As part of an ongoing NSF-funded effort, materials have been developed for teaching civil engineering infrastructure topics to undergraduate students. These materials are currently being adopted by members of the Center for Infrastructure Transformation and Education (CIT-E) community of practice. CIT-E is a group of faculty from 25 universities in the U.S. and Canada seeking to improve infrastructure education.

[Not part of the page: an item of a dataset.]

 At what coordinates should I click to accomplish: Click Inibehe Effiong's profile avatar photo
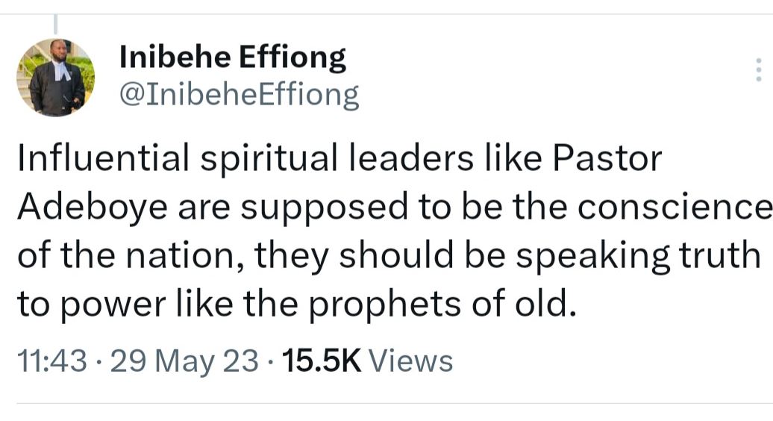(56, 78)
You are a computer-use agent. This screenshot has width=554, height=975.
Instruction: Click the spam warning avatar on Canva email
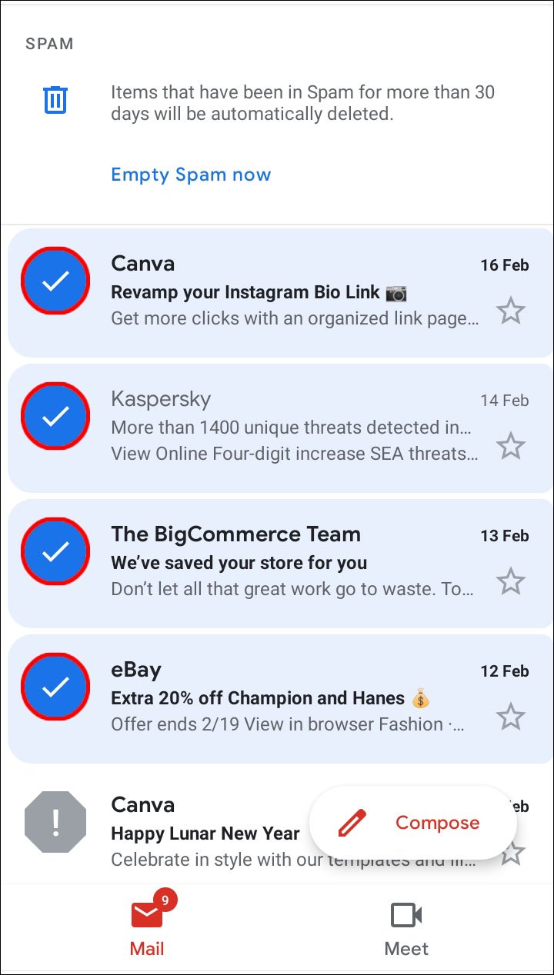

To assess how the teaching materials impact student learning, two assessment instruments have been developed:

1. A concept map instrument that assesses student understanding of infrastructure and the systems aspects of infrastructure, and

2. An “Infrastructures Views Survey” (IVS) that seeks to determine students’ a. Understanding of the importance of infrastructure to society, b. Appreciation of the infrastructure problems in the US, c. Understanding of the potential solutions to infrastructure problems, and d. Interest in infrastructure challenges and solutions, including the pertinence of infrastructure management to their future careers.

This paper provides background on the assessment instruments, describes how they were developed, and presents data from their use in two different classes using the CIT-E materials.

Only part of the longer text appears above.